Punshi explains how the UAE employers are dealing with increased stress at workplaces. “There is a widespread recognition that workplace well-being is becoming a bigger area of focus and concern amongst the UAE and regional employers, as well as their managers and team members. We have seen a growing recognition for the need to do ‘something’ and a plethora of actions and initiatives, ranging from workplace yoga, meditation sessions, gym memberships, sponsored coaching and counselling. The limitation of individual, isolated initiatives can be that whilst they satisfy the need to do something, they can increase stress amongst those who feel social pressure to participate. We need to understand and respect that the path to understanding and building wellbeing is unique and can vary amongst individuals. Isolated initiatives need to be integrated into a broader strategy where there is a clear understanding of where the individual and organisation are starting from. From this, it can be decided what the priority actions with the greatest impact will be,” she says.
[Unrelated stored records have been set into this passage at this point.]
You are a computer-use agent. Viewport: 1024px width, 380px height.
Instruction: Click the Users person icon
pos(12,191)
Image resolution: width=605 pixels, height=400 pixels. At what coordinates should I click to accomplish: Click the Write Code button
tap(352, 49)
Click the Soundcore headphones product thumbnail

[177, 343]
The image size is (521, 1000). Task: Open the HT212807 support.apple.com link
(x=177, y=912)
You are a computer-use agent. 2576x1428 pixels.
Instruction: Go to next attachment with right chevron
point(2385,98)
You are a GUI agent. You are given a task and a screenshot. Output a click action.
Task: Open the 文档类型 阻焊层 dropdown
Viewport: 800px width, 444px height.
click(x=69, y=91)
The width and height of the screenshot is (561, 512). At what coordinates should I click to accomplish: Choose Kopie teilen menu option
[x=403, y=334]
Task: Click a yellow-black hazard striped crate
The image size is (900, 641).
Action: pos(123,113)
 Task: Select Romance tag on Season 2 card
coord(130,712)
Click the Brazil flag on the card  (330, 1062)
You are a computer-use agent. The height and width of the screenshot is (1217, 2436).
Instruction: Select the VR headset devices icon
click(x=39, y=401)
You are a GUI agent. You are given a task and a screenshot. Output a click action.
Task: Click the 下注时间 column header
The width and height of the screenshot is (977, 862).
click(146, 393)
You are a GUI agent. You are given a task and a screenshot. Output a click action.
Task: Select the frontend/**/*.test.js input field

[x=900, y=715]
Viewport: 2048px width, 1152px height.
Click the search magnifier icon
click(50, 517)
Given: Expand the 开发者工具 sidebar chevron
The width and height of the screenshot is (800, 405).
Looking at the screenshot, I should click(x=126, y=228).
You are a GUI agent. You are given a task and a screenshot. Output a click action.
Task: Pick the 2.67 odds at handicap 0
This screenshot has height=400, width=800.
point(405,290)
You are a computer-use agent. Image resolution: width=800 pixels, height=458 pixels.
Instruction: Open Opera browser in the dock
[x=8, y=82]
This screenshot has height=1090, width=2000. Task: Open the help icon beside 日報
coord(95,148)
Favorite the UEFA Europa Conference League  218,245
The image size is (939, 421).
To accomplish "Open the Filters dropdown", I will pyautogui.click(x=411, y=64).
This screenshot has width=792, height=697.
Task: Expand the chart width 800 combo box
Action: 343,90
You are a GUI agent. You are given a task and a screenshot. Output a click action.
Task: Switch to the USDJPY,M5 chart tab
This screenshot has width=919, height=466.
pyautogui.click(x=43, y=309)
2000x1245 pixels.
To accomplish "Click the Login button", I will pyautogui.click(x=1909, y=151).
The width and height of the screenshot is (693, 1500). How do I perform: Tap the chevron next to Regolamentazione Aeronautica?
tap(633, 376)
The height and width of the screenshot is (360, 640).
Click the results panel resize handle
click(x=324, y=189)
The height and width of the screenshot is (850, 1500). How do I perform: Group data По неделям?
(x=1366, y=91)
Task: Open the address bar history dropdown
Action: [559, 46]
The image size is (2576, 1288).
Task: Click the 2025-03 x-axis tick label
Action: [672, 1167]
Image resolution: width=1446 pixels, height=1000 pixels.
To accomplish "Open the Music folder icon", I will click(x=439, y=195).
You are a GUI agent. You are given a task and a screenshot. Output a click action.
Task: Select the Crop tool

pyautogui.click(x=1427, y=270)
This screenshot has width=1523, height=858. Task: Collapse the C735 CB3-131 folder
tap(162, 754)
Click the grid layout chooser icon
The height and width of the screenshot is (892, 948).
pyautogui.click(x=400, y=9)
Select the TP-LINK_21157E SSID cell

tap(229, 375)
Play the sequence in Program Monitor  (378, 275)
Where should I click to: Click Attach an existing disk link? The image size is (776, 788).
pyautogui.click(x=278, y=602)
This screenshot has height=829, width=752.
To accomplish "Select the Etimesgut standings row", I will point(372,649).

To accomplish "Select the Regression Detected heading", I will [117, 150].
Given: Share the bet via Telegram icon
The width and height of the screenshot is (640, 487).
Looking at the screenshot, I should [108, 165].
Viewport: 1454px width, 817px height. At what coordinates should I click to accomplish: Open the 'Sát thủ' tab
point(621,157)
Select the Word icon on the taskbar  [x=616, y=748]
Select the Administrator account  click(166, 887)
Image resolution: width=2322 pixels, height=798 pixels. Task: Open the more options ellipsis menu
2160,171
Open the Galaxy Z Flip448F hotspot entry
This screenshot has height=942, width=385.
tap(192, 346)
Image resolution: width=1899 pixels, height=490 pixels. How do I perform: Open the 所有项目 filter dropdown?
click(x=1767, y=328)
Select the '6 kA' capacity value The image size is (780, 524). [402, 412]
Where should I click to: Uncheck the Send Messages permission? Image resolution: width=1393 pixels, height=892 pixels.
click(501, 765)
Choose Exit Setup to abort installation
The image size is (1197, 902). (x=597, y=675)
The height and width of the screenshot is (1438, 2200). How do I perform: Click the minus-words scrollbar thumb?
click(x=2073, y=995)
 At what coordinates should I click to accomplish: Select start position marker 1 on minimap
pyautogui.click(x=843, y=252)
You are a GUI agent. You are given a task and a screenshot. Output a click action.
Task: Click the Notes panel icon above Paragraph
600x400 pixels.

“In addition, we are seeing many organisations link with their medical insurance providers to explore how such initiatives can affect their premiums. Though there is a great opportunity to reward those individuals and organisations who undertake more sensitive and sustainable approaches to promoting their performance in the long-term, data protection in this area is critical. At the heart of workplace well-being is the trust to reveal, review and act on conversations around wellbeing — if confidentiality and personal data protection are not respected absolutely without compromise, such initiatives are more likely to be perceived as inappropriately inauthentic, psycho-washing and mere virtue -signalling in an area which deserves genuine leadership attention for all our benefits,” she adds.
Jones believes that mental well-being must become a workplace conversation in the region. “Using objective and standardised measures of workplace wellbeing can greatly increase the analysis and awareness of what aspects should be prioritised. For many, because of isolation during the lockdown and the digital atomisation that followed, particularly amongst younger workers, there is already a greater focus and comfort on discussing feelings, emotions and well-being today. Organisations and their leaders need to be prepared and have access to rigorous, objective and practical tools to deal with this tsunami of focus on workplace wellbeing. Workplace well-being remains a sensitive issue for many individuals and within many corporate cultures — using robust and scientifically valid tools is critical to gain objective insights on what really matters and what steps can be taken to address the issues which matter to your team,” he adds.
The findings have been carried out because June is observed as employees’ well-being month every year.